* [Consignes de l'exercice]
(a) Dans le texte sur l'investissement dans les entreprises présentes en Russie, expliquez en une à trois phrases pourquoi les entreprises doivent mettre en œuvre toutes les diligences nécessaires, selon le premier risque décrit.
(b) Recopiez le passage du texte sur l'investissement dans les entreprises présentes en Russie qui va de « L’Investissement Socialement Responsable » à « aux enjeux ESG. ».
═════ Texte présenté
Investir dans des entreprises présentes en Russie : quels risques ?

Intervention de Luisa FLOREZ, Directrice des Recherches en Finance Responsable chez OFI AM, pour l'émission « Ça vaut le coup ! » sur Boursorama

L’Investissement Socialement Responsable (ISR) exclut formellement certaines activités, comme le tabac, le charbon, les combustibles fossiles mais n’exclut pas d’entreprises qui opèrent dans des pays à risques.

Aujourd’hui, alors que de nombreuses sanctions économiques ont été adoptées à l’encontre de la Russie pour faire cesser ses opérations militaires en Ukraine, le gouvernement français n’a pas contraint les entreprises françaises qui ont des filiales ou des unités de production implantées dans le pays de quitter ce dernier ou de cesser leurs activités. Pour autant, leur présence sur le territoire de Vladimir Poutine soulève de nombreuses polémiques dans l'opinion publique. Et pour les investisseurs dont les positions sont exposées aux activités de ces entreprises, la guerre en Ukraine met en évidence plusieurs types de risques extra-financiers liés aux enjeux ESG.

A partir des Principes directeurs des Nations Unies relatifs aux entreprises et aux droits de l’homme et de l’analyse des controverses des émetteurs, l’équipe ISR d’OFI Asset Management a souhaité fournir aux investisseurs un cadre leur permettant d’apprécier les risques que peuvent encourir les entreprises qui opèrent dans certains pays en raison d’un conflit armé, et tout particulièrement en Russie.
Cette étude a permis d’identifier quatre typologies de risques extra-financiers.

1. Un risque lié au capital humain de l’entreprise

Les entreprises doivent appliquer la Loi sur le devoir de vigilance, adoptée en France le 21 février 2017, et mettre en œuvre toutes les diligences nécessaires pour s’assurer du respect des droits fondamentaux de leurs salariés, sous-traitants et fournisseurs qui opèrent en Russie.
══════════
═════ Données fournies
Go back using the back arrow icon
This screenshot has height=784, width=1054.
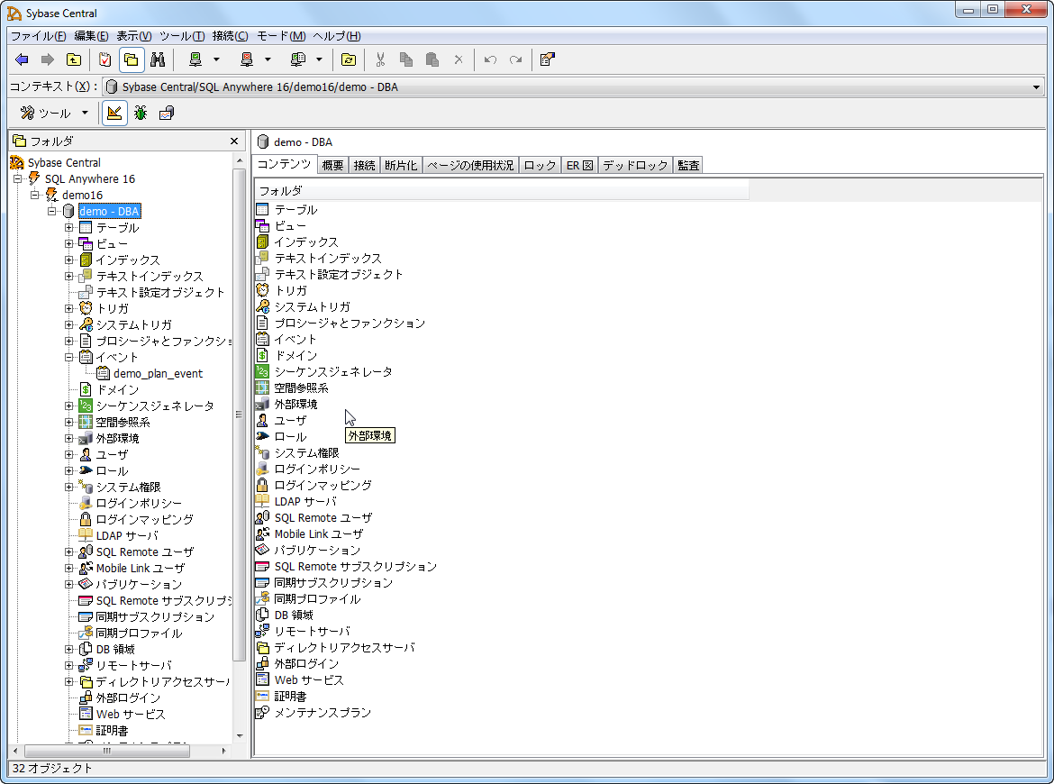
══════════
* [Réponses]
(a) Les entreprises doivent mettre en œuvre toutes les diligences nécessaires pour s'assurer du respect des droits fondamentaux de leurs salariés, sous-traitants et fournisseurs qui opèrent en Russie. Elles le font en application de la Loi sur le devoir de vigilance, adoptée en France le 21 février 2017.

(b)
L’Investissement Socialement Responsable (ISR) exclut formellement certaines activités, comme le tabac, le charbon, les combustibles fossiles mais n’exclut pas d’entreprises qui opèrent dans des pays à risques.

Aujourd’hui, alors que de nombreuses sanctions économiques ont été adoptées à l’encontre de la Russie pour faire cesser ses opérations militaires en Ukraine, le gouvernement français n’a pas contraint les entreprises françaises qui ont des filiales ou des unités de production implantées dans le pays de quitter ce dernier ou de cesser leurs activités. Pour autant, leur présence sur le territoire de Vladimir Poutine soulève de nombreuses polémiques dans l'opinion publique. Et pour les investisseurs dont les positions sont exposées aux activités de ces entreprises, la guerre en Ukraine met en évidence plusieurs types de risques extra-financiers liés aux enjeux ESG.